Set exercise 1: Which file names appear as comments in the code sample of the answer on explicit template instantiation?

Page text:
Your approach is a valid C++ code and should work both in C++03 and C++11. It is called explicit instantiation:
template struct Point<2>;
While applying to class templates it explicitly instantiates all members of a class template for some template argument list in the current translation unit. With this approach it is simple to create the libraries of templates for which the set of possible template arguments is known in advance (as in your case when Point
can be 2D and 3D but not 1D, 4D etc.).
In C++11 when you add to explicit instantiation directive keyword extern
:
extern template struct Point<2>;
it becomes a declaration, not a definition. The behavior of such thing is similar to usual extern
keyword for variables. Explicit template instantiation declaration can be used together with explicit instantiation in the following manner:
// point.h
template <int dim> struct Point {
...
void foo();
...
};
extern template struct Point<2>;
extern template struct Point<3>;
#include "point.hpp"
// point.hpp
#include "point.h"
template <int dim>
void Point<dim>::foo() {
...
}
// point.cpp
#include "point.hpp"
template struct Point<2>;
template struct Point<3>;
With such code you achieve the same result as with your one but additionally you allow the users of your code to use Point<1>
, Point<4>
and other specializations of a Point
class template if they want. Without extern template struct Point<2>;
and extern template struct Point<3>;
directives Point
class template would be implicitly instantiated in the users code even for template arguments 2
and 3
that reduces the meaning of explicit instantiation (template struct Point<2>;
and template struct Point<2>;
).

Set exercise 2: In the records, rewrite the lines from the one with "Click the tested URL https://ia957.com/" up to and including the one with "tap(150, 434)", swapping "icon" for "symbol" and keeping everything else the same.

Exercise input:
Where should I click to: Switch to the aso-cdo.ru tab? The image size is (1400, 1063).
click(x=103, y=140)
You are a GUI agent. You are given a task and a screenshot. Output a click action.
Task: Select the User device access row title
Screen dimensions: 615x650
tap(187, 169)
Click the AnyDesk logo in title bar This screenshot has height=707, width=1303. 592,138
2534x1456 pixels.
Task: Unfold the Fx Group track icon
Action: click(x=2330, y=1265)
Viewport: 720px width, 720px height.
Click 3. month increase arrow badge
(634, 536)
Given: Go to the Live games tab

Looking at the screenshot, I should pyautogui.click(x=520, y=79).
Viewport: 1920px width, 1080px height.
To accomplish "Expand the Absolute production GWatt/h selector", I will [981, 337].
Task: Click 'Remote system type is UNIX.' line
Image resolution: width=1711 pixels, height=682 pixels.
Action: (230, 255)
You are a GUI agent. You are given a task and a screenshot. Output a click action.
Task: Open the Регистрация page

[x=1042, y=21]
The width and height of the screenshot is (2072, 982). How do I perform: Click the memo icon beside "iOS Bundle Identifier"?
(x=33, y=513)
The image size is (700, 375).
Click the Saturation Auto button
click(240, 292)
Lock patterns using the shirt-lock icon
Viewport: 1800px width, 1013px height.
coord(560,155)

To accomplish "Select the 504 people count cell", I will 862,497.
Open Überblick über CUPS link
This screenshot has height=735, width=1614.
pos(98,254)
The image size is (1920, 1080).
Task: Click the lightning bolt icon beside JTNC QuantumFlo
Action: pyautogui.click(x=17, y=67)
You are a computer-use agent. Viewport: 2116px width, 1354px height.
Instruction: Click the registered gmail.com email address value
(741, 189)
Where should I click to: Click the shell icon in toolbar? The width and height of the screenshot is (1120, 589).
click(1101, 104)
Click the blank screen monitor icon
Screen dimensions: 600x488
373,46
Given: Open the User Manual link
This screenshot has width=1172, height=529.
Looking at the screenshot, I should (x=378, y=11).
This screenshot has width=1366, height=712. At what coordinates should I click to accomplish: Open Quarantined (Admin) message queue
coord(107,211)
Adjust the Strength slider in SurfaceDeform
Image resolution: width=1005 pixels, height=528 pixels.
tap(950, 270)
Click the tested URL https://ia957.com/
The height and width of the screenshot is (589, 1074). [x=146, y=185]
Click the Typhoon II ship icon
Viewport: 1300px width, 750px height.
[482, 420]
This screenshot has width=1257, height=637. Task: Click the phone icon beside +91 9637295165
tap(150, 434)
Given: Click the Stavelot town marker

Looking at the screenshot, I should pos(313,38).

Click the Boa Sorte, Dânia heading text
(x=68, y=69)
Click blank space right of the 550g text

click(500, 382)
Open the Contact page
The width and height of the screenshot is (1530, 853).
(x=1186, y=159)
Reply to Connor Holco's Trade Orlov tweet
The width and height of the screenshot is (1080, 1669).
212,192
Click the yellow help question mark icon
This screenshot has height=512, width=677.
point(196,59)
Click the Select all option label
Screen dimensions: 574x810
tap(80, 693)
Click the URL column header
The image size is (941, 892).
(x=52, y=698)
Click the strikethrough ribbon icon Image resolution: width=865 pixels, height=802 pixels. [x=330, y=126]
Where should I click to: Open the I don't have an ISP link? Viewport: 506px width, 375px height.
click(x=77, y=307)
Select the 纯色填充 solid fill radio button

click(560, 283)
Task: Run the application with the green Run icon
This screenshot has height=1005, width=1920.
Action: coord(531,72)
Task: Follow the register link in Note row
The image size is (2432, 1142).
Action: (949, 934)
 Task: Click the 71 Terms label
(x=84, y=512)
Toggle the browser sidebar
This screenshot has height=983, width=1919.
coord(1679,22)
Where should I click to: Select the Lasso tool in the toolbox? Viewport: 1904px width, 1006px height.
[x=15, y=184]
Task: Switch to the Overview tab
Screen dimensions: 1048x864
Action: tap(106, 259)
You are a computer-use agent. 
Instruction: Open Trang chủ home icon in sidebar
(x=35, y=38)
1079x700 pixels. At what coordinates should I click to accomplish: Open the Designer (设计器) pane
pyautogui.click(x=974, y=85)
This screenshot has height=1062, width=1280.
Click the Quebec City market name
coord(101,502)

Complete response 1: point.h, point.hpp, point.cpp

Complete response 2:
Click the tested URL https://ia957.com/
The height and width of the screenshot is (589, 1074). [x=146, y=185]
Click the Typhoon II ship symbol
Viewport: 1300px width, 750px height.
[482, 420]
This screenshot has width=1257, height=637. Task: Click the phone symbol beside +91 9637295165
tap(150, 434)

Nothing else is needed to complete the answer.